Although frontline staff display extraordinary resilience and dedication, workforce shortages make current working conditions more difficult with trusts increasingly having to move staff around to ensure they are providing safe care across services. The NHS interim people plan is a step in the right direction in terms of increasing future supply of staff, but with public satisfaction with the NHS at its lowest level in more than a decade, continued staffing shortages understandably impact on morale.


3) National bodies and trusts must share what is working well and learn when things work less well.

There are three systemic issues which national bodies and trusts can learn from when thinking about how we prepare for future winters.
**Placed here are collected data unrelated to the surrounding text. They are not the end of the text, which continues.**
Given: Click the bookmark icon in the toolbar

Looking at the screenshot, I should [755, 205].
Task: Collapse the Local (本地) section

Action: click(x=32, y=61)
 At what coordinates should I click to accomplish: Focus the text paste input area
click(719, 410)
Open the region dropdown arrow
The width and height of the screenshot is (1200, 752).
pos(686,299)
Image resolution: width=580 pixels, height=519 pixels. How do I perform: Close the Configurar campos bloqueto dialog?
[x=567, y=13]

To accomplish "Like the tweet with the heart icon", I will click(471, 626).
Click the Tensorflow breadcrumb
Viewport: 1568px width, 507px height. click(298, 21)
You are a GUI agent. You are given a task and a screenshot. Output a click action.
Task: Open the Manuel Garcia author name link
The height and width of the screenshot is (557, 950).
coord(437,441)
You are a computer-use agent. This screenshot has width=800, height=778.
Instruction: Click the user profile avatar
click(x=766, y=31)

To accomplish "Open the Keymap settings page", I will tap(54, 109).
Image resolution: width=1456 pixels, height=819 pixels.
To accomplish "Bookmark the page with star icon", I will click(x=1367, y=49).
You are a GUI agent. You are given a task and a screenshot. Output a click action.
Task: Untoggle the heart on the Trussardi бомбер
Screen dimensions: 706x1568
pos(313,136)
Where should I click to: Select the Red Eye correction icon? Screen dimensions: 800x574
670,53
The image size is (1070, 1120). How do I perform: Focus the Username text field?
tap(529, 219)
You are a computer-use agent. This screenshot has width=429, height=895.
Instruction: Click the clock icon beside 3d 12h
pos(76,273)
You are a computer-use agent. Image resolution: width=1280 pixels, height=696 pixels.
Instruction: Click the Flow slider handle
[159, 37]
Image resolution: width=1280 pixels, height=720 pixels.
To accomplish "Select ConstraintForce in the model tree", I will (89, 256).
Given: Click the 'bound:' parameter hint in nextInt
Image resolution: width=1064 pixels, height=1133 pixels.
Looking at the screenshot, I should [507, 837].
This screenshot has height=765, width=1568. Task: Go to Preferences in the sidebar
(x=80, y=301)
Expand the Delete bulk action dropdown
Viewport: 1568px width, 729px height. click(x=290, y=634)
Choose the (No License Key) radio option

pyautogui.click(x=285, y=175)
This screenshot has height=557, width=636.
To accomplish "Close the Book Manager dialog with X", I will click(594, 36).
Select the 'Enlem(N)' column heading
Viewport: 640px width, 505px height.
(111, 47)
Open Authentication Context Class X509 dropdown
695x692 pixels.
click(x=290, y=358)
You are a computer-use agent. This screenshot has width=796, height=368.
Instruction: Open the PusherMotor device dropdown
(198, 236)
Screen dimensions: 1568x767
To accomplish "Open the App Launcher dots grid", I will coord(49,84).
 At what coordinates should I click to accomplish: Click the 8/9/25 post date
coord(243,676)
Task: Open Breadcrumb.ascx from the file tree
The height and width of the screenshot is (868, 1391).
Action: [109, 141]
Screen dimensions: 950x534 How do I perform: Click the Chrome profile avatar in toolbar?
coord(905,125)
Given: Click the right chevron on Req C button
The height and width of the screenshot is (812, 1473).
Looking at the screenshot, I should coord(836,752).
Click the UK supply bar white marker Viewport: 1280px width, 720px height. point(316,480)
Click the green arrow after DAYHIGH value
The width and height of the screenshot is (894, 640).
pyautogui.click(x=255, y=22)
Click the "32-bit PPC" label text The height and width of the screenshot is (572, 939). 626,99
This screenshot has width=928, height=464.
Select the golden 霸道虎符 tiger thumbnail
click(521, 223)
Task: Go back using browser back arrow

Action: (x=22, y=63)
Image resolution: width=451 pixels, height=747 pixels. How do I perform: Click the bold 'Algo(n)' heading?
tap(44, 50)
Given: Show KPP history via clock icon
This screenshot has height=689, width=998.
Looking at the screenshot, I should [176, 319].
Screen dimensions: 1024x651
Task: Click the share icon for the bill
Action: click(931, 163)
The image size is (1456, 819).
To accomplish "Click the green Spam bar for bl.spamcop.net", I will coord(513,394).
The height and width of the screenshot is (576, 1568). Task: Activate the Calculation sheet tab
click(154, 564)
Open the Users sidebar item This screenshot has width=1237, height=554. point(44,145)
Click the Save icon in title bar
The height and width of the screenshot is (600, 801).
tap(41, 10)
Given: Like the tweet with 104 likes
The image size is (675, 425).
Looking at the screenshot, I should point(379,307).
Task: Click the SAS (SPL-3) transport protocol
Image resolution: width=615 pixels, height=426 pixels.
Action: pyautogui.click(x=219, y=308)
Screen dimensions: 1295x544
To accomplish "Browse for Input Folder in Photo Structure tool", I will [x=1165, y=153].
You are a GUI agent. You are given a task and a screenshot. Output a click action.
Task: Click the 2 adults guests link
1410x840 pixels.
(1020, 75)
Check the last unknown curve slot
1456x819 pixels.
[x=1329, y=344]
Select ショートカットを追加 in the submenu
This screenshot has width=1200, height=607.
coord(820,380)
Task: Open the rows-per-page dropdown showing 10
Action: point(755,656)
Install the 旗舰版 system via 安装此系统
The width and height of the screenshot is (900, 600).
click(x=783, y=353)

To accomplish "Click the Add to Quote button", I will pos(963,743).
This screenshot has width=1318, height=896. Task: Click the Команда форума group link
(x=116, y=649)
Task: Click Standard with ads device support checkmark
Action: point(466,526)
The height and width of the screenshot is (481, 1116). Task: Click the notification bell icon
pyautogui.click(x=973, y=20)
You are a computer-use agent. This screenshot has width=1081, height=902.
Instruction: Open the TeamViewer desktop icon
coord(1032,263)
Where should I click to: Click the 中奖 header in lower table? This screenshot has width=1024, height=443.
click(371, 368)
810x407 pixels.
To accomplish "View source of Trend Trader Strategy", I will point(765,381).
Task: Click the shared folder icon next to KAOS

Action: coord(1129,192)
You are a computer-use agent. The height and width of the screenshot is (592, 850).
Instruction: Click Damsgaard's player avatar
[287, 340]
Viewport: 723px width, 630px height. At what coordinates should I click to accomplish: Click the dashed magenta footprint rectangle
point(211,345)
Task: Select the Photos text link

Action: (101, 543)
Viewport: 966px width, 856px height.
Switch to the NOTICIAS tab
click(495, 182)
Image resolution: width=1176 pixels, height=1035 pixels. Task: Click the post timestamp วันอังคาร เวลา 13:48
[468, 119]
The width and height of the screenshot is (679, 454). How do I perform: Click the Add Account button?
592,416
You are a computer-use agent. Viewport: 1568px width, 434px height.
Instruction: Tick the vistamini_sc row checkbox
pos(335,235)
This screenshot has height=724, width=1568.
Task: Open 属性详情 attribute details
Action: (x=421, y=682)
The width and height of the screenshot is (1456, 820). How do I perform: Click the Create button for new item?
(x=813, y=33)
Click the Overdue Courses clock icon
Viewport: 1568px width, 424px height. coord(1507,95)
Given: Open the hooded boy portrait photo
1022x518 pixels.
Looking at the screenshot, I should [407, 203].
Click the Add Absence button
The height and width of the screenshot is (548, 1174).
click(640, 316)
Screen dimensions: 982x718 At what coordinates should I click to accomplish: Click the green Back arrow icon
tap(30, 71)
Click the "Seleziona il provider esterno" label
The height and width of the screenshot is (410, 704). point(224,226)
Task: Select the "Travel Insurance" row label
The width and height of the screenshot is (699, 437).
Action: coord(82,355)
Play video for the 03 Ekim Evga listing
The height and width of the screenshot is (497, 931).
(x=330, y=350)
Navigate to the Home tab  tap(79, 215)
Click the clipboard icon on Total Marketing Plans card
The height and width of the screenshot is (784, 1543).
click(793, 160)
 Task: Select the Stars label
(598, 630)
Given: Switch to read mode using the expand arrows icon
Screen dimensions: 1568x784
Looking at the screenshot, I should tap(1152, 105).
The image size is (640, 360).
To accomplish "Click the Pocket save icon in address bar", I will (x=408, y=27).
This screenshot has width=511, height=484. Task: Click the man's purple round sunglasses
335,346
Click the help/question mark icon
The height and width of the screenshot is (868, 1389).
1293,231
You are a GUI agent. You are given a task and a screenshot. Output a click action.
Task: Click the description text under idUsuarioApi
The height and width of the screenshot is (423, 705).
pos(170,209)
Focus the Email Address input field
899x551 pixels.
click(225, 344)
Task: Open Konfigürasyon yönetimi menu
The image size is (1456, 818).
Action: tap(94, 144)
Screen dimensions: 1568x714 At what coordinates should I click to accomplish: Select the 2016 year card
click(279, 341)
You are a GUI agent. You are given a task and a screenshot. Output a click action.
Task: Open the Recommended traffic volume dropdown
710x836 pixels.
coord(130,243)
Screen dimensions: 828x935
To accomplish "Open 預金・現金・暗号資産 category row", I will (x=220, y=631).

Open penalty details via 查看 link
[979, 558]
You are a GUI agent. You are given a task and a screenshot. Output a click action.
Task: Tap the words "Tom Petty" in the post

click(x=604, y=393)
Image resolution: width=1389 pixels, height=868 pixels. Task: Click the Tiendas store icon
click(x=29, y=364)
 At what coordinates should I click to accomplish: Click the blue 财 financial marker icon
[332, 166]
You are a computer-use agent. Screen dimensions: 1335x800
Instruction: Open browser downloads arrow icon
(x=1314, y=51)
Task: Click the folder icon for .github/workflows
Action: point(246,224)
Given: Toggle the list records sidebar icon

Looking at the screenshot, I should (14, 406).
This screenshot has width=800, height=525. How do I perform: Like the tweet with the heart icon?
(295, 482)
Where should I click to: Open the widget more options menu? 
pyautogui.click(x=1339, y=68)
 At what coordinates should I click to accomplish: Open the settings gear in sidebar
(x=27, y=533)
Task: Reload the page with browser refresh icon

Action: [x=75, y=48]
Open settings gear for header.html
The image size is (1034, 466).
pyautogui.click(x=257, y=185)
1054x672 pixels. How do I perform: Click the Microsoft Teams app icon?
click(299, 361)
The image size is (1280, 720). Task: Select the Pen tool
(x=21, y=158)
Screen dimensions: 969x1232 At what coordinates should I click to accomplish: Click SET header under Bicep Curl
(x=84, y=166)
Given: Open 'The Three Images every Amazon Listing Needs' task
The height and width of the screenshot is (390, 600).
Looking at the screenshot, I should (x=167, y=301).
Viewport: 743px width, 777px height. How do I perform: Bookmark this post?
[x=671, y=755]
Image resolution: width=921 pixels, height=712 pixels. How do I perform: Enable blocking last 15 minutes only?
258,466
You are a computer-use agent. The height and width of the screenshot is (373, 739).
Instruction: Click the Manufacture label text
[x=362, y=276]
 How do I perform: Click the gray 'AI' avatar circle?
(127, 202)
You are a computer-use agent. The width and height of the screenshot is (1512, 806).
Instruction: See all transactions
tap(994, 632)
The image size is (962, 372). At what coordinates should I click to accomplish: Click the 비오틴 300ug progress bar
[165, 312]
Firstly, building local relationships and system working is instrumental to finding creative solutions to the problems that the NHS and the care sector are experiencing. Better collaboration between the NHS and local authorities, between physical and mental health services and between primary and secondary care are unlocking new initiatives that are better for patients.

Many of our members shared examples of how these relationships are developing locally to support improvements including; partners in Sussex having a co-ordinated response in trying to reduce out of area mental health placements; collaboration in Dorset aimed at reducing readmission rates of older people; and the Red Cross working with trusts to support quicker discharges, helping with hospital transport or reducing frequent A&E attenders – highlighting the valuable role the third sector can play.

Secondly, central bodies must allocate any additional winter funding as early in the financial year as possible. Over the last few years there have been capital investment announcements later and later, and this year trusts were asked to apply for funding for winter projects they had to be able to complete by 31 December 2018. The quick turn around means that trusts are not able to factor in this additional resource to their preparations, creating missed opportunities which also drive poor value for money as trusts need to spend the money within tight timeframes. The national bodies must also be more open and transparent when it comes to the process for allocating additional funds as communication was muddled with some trusts not eligible for additional help.

Lastly, we must acknowledge that demand for the NHS is going to keep increasing and manage the expectation of what trusts can be asked to deliver so they have a realistic task. Early evaluations of some of the new care models suggest that they are uncovering more unmet needs and increasing the pressure on acute services – the very thing it was hoped they would begin to reduce. Furthermore, the expansion of mental health provision along with a multitude of other factors is continually uncovering more demand for mental health services.

Our members told us that this winter it wasn’t just the high volumes of people they were seeing, but also the severity of their illnesses which was striking. Therefore this isn’t necessarily just a matter of redirecting patients to other services or a public education campaign – although these things are also important. We must acknowledge that this increase in patient acuity and dependency puts even more pressure on staff and is reflected in the evolution of clinical practice over the last 20 to30 years.

Now, with a funding settlement in place, together with more than 300 new commitments set out in the long term plan, there is a real risk of expectations running still further ahead of what the NHS can realistically deliver.